On an average a marginal farmer holds land of 3 acres. The average family size is 10 members, then how would we expect him to stay in this same place round year and stop migrating. The livelihood of the community is mainly dependent on a combination of agriculture, wage labour and forest resources. However, due to increasing demographic pressure and declining agricultural productivity coupled with other factors have resulted in heavy pressure on the natural resources and leading to their degradation. The area is mainly rain fed and hence it supports single crop in Kharif season. In fact in a village where drought occurs once in every three years, the production of food grain even in a good rainfall year meets only the subsistence requirements for six to eight months of the year. In such vulnerable circumstances the expenditure of most households exceeds their income; instances of borrowing are high and so are the interest rates charged. While for a majority migration is not a matter of choice but a necessity for their survival.
Due to the low availability of fixed labour in rural areas, urban migration has become widespread. Thus, migration has increasingly come to occupy a central role in livelihood strategies, especially for poorer households with small landholdings. There is migration for agriculture and for construction works, to Idar,Rajkot, Junagadh and other districts for cotton, wheat harvesting and cultivation. They migration duration is for 3-4 months to 1 to 2 year.
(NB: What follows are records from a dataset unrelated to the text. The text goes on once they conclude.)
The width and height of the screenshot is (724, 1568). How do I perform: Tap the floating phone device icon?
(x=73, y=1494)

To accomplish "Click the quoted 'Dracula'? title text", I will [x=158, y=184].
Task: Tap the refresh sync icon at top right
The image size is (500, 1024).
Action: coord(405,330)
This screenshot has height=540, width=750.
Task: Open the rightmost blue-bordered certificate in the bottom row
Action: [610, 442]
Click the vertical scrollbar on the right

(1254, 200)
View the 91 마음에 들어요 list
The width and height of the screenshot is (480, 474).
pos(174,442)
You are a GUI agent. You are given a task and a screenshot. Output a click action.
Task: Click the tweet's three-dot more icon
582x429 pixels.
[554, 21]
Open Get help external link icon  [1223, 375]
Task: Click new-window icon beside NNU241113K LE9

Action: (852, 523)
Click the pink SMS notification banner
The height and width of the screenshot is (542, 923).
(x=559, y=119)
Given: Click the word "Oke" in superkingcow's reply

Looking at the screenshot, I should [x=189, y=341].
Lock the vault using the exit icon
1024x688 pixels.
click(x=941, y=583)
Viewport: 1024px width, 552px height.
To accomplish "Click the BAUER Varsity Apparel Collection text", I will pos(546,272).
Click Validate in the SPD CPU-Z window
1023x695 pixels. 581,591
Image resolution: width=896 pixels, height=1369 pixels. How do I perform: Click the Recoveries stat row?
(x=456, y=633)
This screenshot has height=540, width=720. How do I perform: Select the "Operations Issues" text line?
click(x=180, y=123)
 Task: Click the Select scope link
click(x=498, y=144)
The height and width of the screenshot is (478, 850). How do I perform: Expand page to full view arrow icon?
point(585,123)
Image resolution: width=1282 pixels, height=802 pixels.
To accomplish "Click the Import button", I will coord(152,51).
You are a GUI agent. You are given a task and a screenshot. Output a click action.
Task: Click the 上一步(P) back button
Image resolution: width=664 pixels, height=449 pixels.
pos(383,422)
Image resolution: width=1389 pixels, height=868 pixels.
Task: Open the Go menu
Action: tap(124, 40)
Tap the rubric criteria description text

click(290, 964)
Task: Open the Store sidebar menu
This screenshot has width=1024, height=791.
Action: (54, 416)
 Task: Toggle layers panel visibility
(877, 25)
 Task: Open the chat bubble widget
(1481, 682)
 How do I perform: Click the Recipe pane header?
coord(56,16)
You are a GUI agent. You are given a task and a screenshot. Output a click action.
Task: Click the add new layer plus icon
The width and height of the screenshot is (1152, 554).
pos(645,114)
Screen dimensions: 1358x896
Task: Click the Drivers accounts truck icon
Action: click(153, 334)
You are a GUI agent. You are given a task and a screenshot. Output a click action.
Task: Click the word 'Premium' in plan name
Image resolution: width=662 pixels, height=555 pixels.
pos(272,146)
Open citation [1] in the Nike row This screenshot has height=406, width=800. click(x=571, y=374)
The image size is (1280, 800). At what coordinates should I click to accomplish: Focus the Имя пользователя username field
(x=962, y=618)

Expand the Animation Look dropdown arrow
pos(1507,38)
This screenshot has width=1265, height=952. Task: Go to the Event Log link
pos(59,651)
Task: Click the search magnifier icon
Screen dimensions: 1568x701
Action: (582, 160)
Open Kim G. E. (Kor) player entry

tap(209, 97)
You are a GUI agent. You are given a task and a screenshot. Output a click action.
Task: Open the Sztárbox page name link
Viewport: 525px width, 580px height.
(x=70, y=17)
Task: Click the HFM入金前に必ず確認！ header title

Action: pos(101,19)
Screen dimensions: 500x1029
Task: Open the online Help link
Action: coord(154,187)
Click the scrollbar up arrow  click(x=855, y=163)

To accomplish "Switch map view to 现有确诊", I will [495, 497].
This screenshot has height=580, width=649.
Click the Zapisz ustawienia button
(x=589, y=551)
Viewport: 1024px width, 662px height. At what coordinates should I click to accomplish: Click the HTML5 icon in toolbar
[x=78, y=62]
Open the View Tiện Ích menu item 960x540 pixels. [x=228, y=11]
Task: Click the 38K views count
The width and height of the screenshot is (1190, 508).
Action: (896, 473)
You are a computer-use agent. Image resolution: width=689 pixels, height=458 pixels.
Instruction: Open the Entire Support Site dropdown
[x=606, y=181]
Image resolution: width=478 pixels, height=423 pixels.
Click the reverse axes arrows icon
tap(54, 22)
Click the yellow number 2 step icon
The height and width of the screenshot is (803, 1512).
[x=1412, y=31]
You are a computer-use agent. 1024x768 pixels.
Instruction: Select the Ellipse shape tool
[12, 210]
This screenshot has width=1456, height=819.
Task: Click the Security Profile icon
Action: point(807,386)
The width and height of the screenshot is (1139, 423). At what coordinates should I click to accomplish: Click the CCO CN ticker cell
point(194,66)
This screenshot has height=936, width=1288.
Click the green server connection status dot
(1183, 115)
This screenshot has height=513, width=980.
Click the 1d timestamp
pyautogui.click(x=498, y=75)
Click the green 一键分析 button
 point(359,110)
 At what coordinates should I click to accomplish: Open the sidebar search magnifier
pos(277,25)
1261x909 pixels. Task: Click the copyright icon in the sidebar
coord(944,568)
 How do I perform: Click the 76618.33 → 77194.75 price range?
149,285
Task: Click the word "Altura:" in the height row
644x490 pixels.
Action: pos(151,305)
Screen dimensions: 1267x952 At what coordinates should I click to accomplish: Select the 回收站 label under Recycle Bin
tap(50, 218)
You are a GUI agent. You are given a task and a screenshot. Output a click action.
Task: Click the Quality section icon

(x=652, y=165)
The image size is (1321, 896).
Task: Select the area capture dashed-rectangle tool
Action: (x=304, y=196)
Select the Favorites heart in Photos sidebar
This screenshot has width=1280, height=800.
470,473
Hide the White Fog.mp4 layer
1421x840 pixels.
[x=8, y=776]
Very True Sagar, it is not attraction, it is compulsion which forces population to migrate to cities, where they are least cared by government despite they sustaining the "polished" city life with their cheap labour and at the end we have the tendency to blame migrants for every ill in our city, corruption, traffic, and crime, "they are the one". Very sad state of affair, Destroying rural livelihood and life is very much Structural and an essential step towards a successful capitalist economy.